When to change an aphicide product recommendation because of spider mites.
We are not worried about being able to find a few spider mites. Some mites are in every field, every year. It’s a judgment call but I would suggest the presence of lower canopy stippling and webbing on a fairly common basis while scouting aphids as a trigger. It’s hard to describe but those of you with a bit of experience will know it if you see it.
This time of year, turn the soybean plant upside down and count aphids from the bottom up. You will find the mites too.
As vegetative growth slows, and winged aphids are on the move, this is the time of year when you can actually get a bit of residual from a pyrethroid so I’d use them if I could.

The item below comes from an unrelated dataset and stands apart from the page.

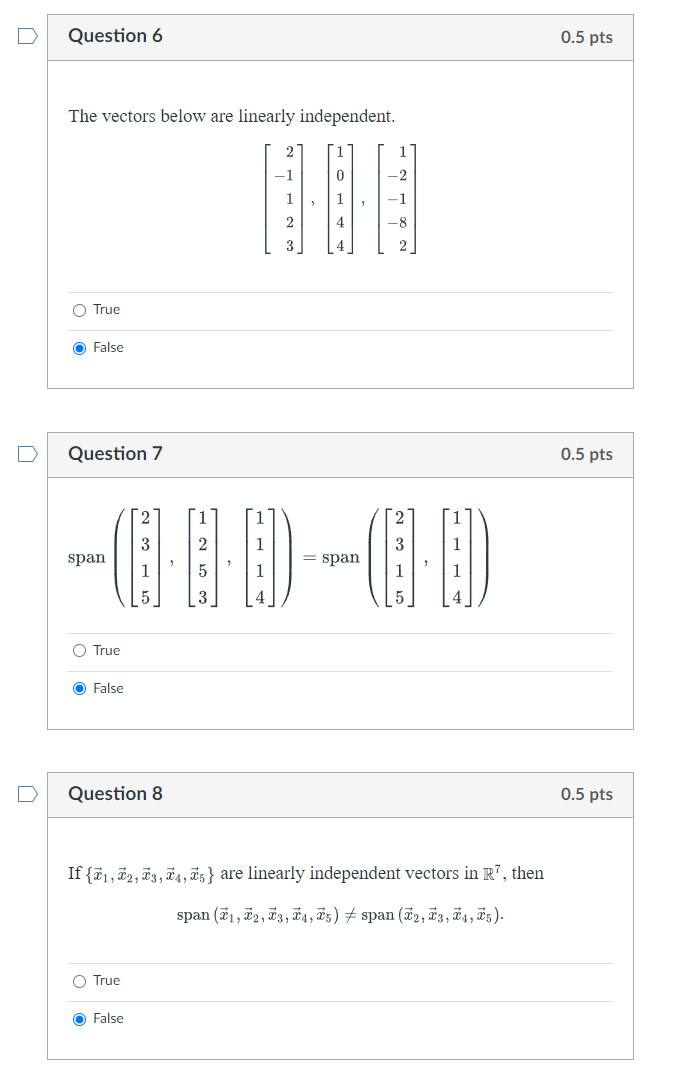Image resolution: width=675 pixels, height=1085 pixels.
Task: Flag Question 6 using the bookmark marker
Action: pyautogui.click(x=27, y=34)
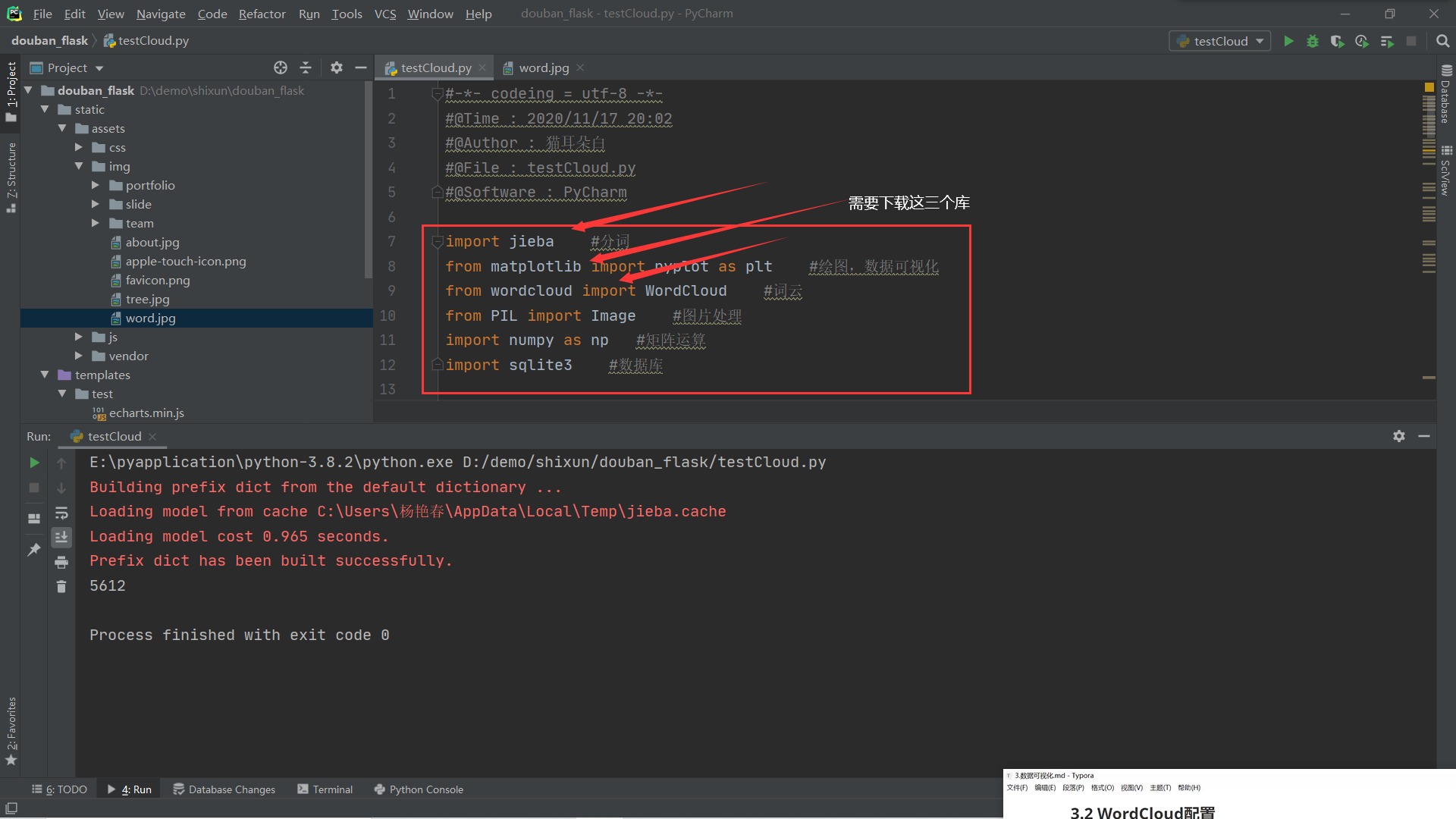
Task: Toggle pin tab in Run panel
Action: click(34, 550)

Regardless of the product used, if hot dry weather continues, recheck fields for spider mites in 7-10 days. Well, curiosity should cause you to check them even if the weather changes. Don’t walk away from a sprayed field for the rest of the season.
Regardless of product, water rate becomes increasingly important with hot weather.
Keep your eyes open and think decisions through. Sometimes doing nothing is the correct choice.
This is sometimes difficult. In our society, we tend to be problem solvers by nature, but some “solutions” lead to bigger problems (Scaring a bear away from your lunch by throwing rocks at it might seem like a good idea at the time. It might work but if it doesn’t your stress level will definitely increase and you had better have something a lot more potent in reserve?)
Sometimes, the best solution is to watch and do nothing for now.